Au bord du fleuve sec, il y a la cité des H.L.M. C’est une véritable cité en elle-même, avec des dizaines d’immeubles, grandes falaises de béton gris debout sur les esplanades de goudron, dans tout le paysage de collines de pierres, de routes, de ponts, avec le lit de galets poussiéreux du fleuve, et l’usine de crémation qui laisse flotter son nuage âcre et lourd au-dessus de la vallée. Ici, on est loin de la mer, loin de la ville, loin de la liberté, loin de l’air même, à cause de la fumée de l’usine de crémation, et loin des hommes, parce que c’est une cité qui ressemble à une ville désertée. Peut-être qu’il n’y a personne en vérité, personne dans ces grands immeubles gris aux milliers de fenêtres rectangulaires, personne dans ces cages d’escalier, dans ces ascenseurs, et personne encore dans ces grands parkings où sont arrêtées les autos ? Peut-être que ces fenêtres et ces portes sont murées, aveuglées, et que plus personne ne peut sortir de ces murs, de ces appartements, de ces caves ? Mais ceux qui vont et viennent entre les grandes murailles grises, hommes, femmes, enfants, chiens parfois, ne sont-ils pas comme des fantômes sans ombre, insaisissables, introuvables, aux yeux vides, perdus dans l’espace sans chaleur, et ils ne peuvent jamais se rencontrer, jamais se trouver, comme s’ils n’avaient pas de vrai nom.

De temps en temps passe une ombre, fuyante entre les murs blancs. On voit le ciel parfois, malgré la brume, malgré l’épais nuage qui descend de la cheminée de l’usine de crémation, à l’ouest. On voit des avions aussi, un instant échappés des nuées, traçant derrière leurs ailes étincelantes de longs filaments cotonneux.

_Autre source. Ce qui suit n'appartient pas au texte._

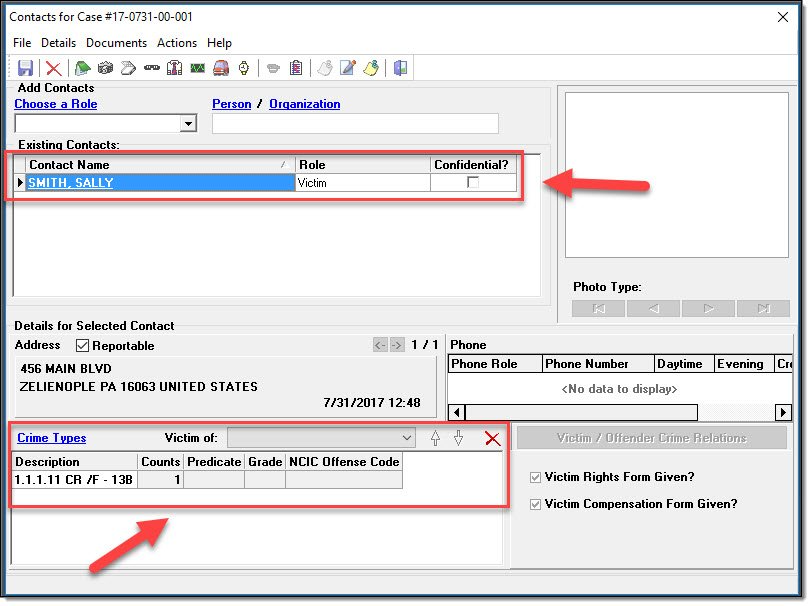This screenshot has width=811, height=606.
Task: Open the Documents menu
Action: point(116,43)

Mais il n’y a pas d’oiseaux par ici, ni de mouches, ni de sauterelles. Parfois il y a une coccinelle égarée sur les grands parkings de ciment. Elle marche sur le sol, puis elle essaie d’échapper, volant lourdement vers les bacs à fleurs pleins de terre craquelée, où il y a un géranium brûlé.

Il y a des enfants aussi, parfois. Arrêtés devant la porte des immeubles, ils ont jeté leurs cartables par terre, et ils jouent, ils crient, ils se battent. Mais cela ne dure pas longtemps. Ils rentrent dans les alvéoles, entre les murs, et on entend les voix des téléviseurs qui grognent, qui ricanent, qui chantonnent. Ou bien, tout d’un coup, quand la nuit tombe, il y a le bruit déchirant des cyclomoteurs, et la troupe passe à toute vitesse en zigzaguant à travers les parkings, en tournant en rond autour des poteaux électriques. Dix, vingt motos peut-être, et tous les garçons portent des masques de plexiglas, des blousons de simili-cuir noir, des casques orange ou tricolores. Le bruit de leurs engins se répercute sur les murs de ciment, rugit dans les couloirs, dans les souterrains, fait aboyer quelques chiens. Puis ils s’en vont, d’un seul coup, et on entend le bruit de leurs moteurs qui décroît, qui s’éteint entre d’autres murs, au fond d’autres boyaux souterrains.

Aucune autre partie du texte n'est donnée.